*To do*: Can you copy out, word for word, the stretch of the items from the line containing "You are a GUI" through the end of the items, with both ends included and the pictures left out?

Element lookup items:
— start —

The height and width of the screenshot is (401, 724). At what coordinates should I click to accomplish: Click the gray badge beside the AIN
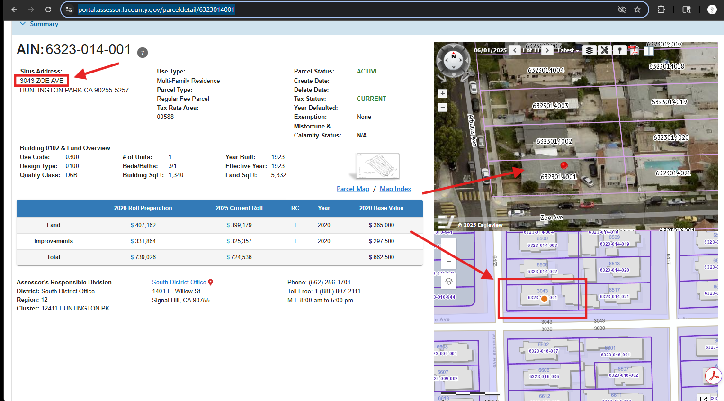point(142,53)
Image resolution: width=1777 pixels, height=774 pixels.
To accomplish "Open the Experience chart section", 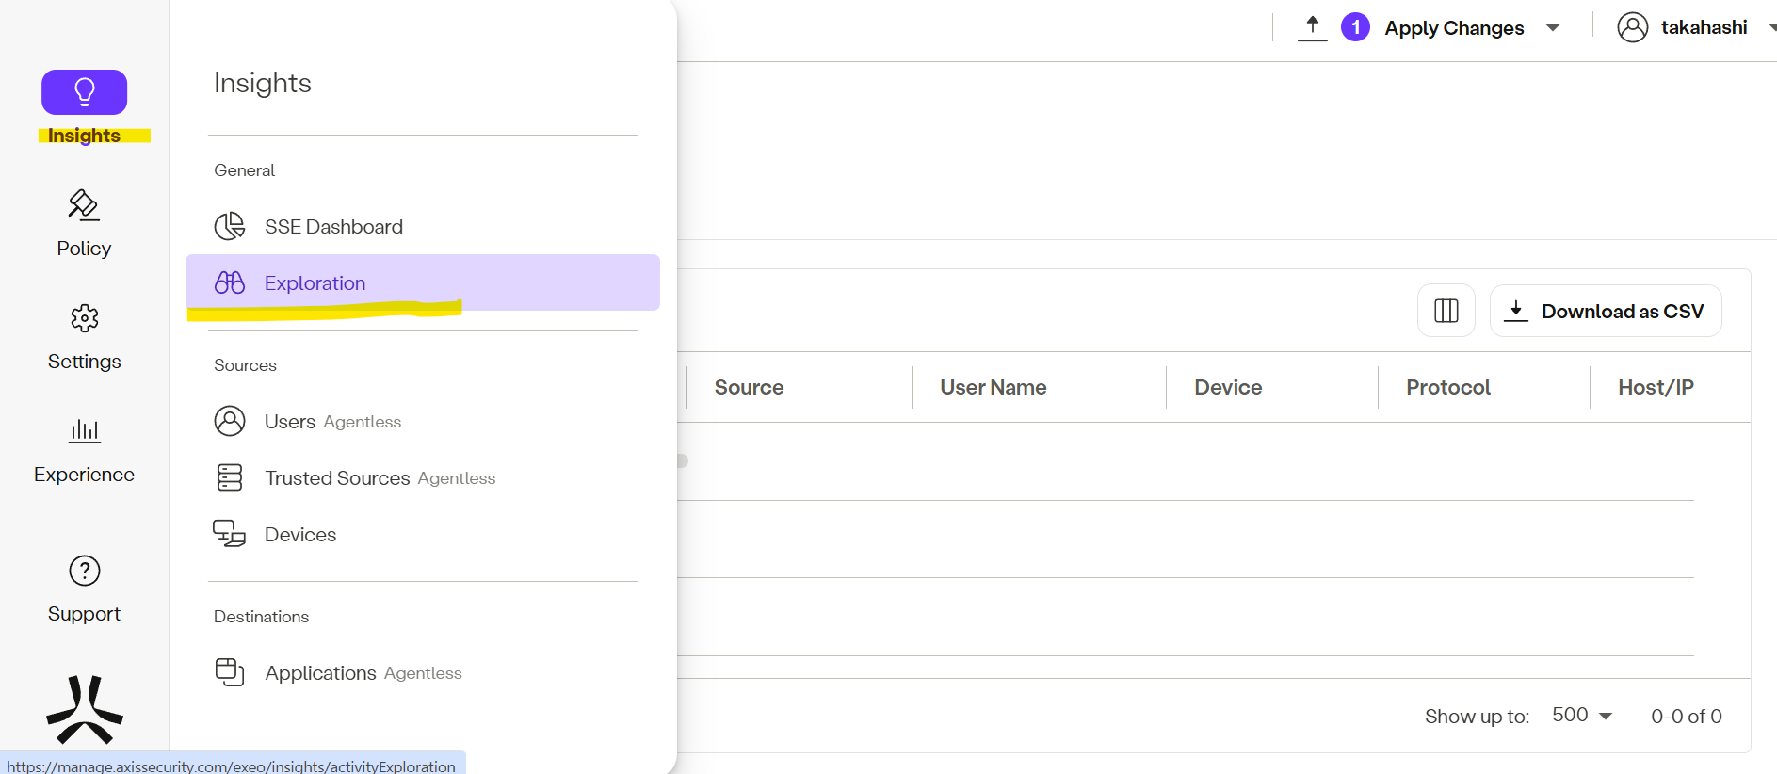I will (84, 449).
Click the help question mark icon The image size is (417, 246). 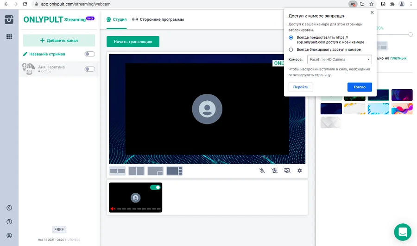click(x=9, y=222)
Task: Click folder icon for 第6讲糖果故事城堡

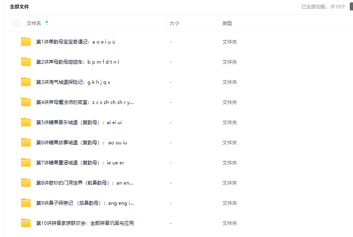Action: point(26,142)
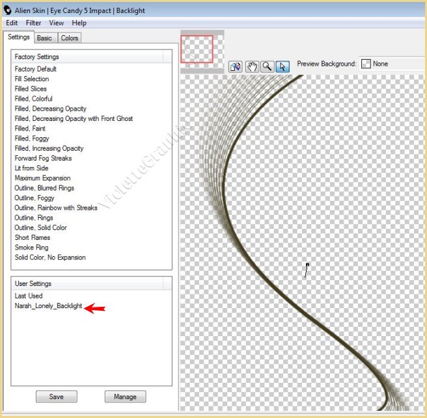Switch to the Basic tab
Viewport: 427px width, 418px height.
(x=44, y=38)
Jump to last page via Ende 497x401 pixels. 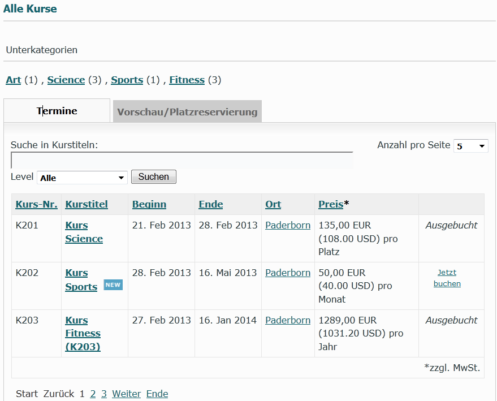tap(157, 394)
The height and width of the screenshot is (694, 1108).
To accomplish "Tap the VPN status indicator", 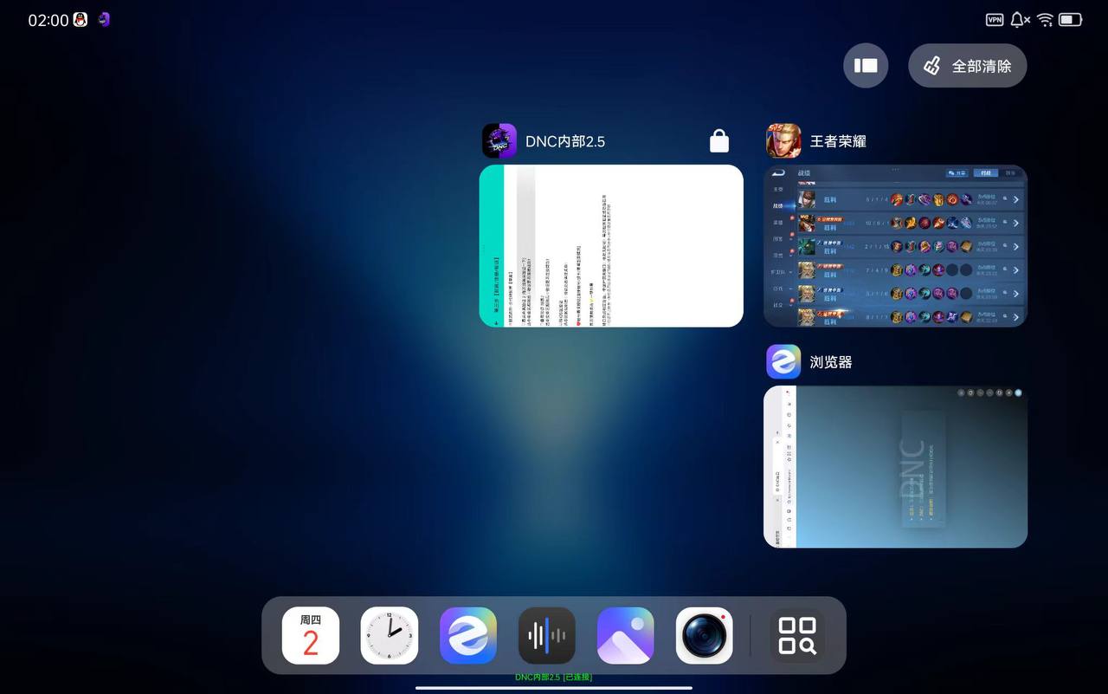I will click(x=995, y=20).
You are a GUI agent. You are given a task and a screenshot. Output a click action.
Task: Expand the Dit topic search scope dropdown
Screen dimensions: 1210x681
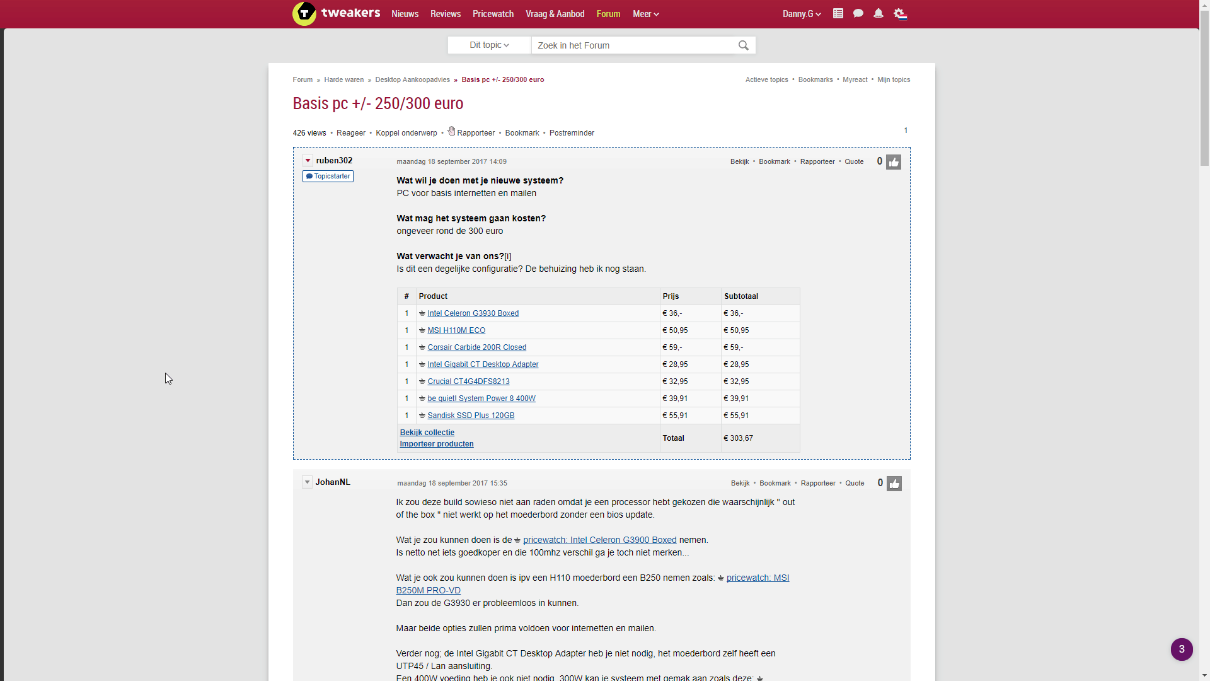(x=489, y=45)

— end —

*Response to this task*:
You are a GUI agent. You are given a task and a screenshot. Output a click action.
Task: Expand the Dit topic search scope dropdown
Screen dimensions: 1210x681
(x=489, y=45)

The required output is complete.